Planning plow routes, setting priorities, and putting plans on paper makes you more
efficient. It helps elected officials answer those inevitable constituent complaints.
Elkhorn's [Wisconsin] street maintenance folks developed their plan seven years ago.
They started with a simple plan from UW [University of Wisconsin]-Extension
Engineering's Snow and Ice Control course. It took about a week and a half of work
to modify it for Elkhorn. The plan categorizes all streets as 1) priority (plowed first and
maintained throughout the storm), 2) secondary and 3) neighborhood. To address
citizen complaints about waiting to get plowed out, the plan has trucks start plowing
from different points, rotating from storm to storm.

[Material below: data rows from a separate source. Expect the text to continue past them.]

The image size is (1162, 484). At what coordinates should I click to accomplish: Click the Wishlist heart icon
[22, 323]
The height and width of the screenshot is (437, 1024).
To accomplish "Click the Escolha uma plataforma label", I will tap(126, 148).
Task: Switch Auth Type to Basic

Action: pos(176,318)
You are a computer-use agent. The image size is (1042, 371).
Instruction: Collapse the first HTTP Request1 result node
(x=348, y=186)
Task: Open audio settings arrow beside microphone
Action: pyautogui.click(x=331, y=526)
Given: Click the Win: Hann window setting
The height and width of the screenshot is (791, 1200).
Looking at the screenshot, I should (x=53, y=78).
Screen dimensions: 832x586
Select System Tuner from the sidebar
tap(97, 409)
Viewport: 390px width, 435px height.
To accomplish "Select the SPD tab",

Each plowing route (with drawings) is in the office computer and in the truck. This
makes it easy for a substitute driver to take over a route. While some routes look
bigger than others, says Michael Early, Elkhorn's Streets Foreman, they all take about
the same plowing time. Road width and drifting make the difference.
The plan classifies snowstorms by type and tells what to do for each. It lists all the
equipment and tells how to plow cul de sacs and remove windrows downtown. It lists
dos and don'ts (like don't help push out stuck cars) and what equipment a truck must
carry as required by their insurance--fire extinguishers and safety kits, for example.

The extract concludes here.